If you are not in the construction industry, it is likely that you have never heard of the Davis-Bacon Act. Passed by Congress in 1931, this act requires private contractors to pay “prevailing wages” to employees on all federally funded construction projects over $2000. So what are prevailing wages? It is determined by the department of labor. That’s right…if you want to bid on a government construction job, the Department of Labor, the same department that sees its job as expanding unions, is going to tell you how much you can pay your employees.
When the Department of Labor calculates prevailing wages, it does not use a scientific formula to randomly sample wages in the area surrounding the construction project. Instead, it picks and chooses what companies to sample wage rates from. The survey form sent to companies is also self-reported, which means that only companies that take the time to fill out the form have their wages reported. Curiously, the prevailing wages typically match the rates that the local construction unions receive (funny how that works).

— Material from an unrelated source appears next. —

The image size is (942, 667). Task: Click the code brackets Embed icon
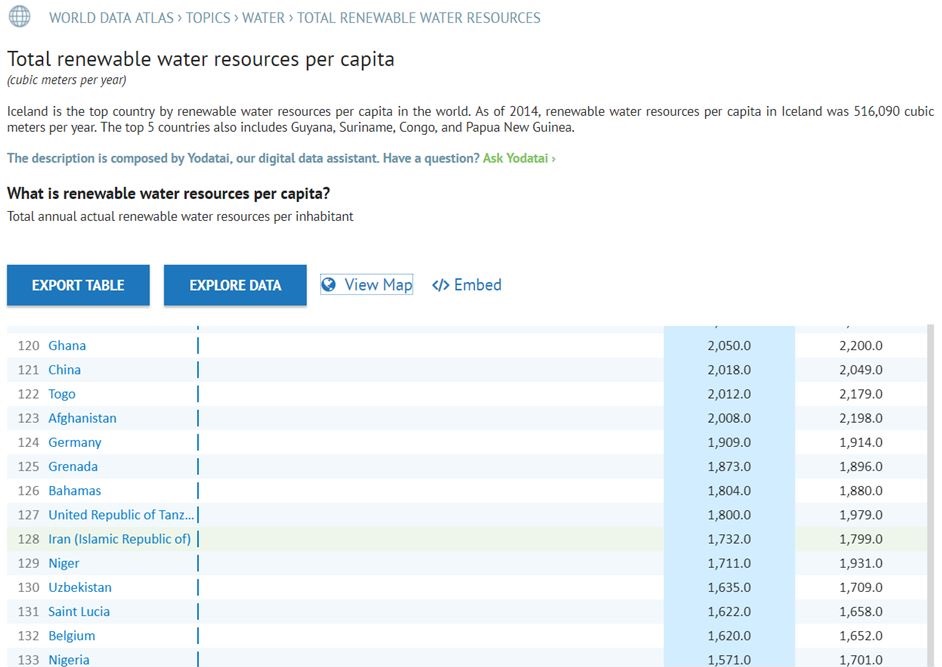[440, 285]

So here is how things end up going on federally funded construction (and having worked construction for a few years, I have seen this in action). Unskilled construction workers have one clear advantage over their skilled, unionized competitors: They’re willing to work for less money. But Davis-Bacon destroys that advantage. After all, why would contractors working on a federal project hire any unskilled workers when the government forces them to pay all of their workers what amounts to a union wage? Contractors make the rational choice and get their money’s worth by hiring skilled unionized labor even when the project calls for much less.
While unions will try to make the case that the taxpayer gets more value for the dollar out of skilled worker than a non-skilled one, that argument just does not hold water. Having worked construction for a good number of years, I can tell you there are plenty of jobs that do not require a skilled worker. For example, suppose we are talking about frame construction; you may have laborers that spend all day cutting lumber for the framing crews. These lumber-cutters need possess no special skills; once taught how to use a saw and tape measure, anyone can do this job.

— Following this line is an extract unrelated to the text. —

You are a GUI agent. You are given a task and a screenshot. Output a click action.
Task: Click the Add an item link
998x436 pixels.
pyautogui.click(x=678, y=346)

Davis-Bacon is pure special-interest, pro-union legislation. And it hasn’t come cheap for taxpayers. According to research by Suffolk University economists, Davis-Bacon has raised the construction wages on federal projects 22 percent above the market rate. A study by the Heritage Foundation finds that repealing Davis-Bacon would have saved taxpayers $11.4 billion in 2010 alone. Alternatively, had government contractors instead hired workers based on the average construction wages, 160,000 new workers at no additional cost, could have been hired in 2010. That would have gone a long way toward the unemployment problem, something President Obama claims to care deeply about.
As if Davis-Bacon were not bad enough, there has been a de-facto extension of Davis-Bacon…the American Recovery and Reinvestment of Act of 2009, also known as the stimulus bill. According to an All-Agency Memorandum issued by the Department of Labor, Davis-Bacon now applies to all “projects funded directly by or assisted in whole or in part by and through the Federal Government.” What this means is that if a single dollar of stimulus money is accepted for a state or local project, all contractors must comply with Davis-Bacon. In effect, by accepting stimulus money, a state project could end up costing the state more than without the stimulus money because they must now comply with Davis-Bacon.
With the federal debt now over 16 trillion, we can no long afford special interest handouts. The only way we are going to be able to tackle this debt is if we find every possible way to cut the costs of the federal government. This means no more Davis-Bacon; it is time for that law to go.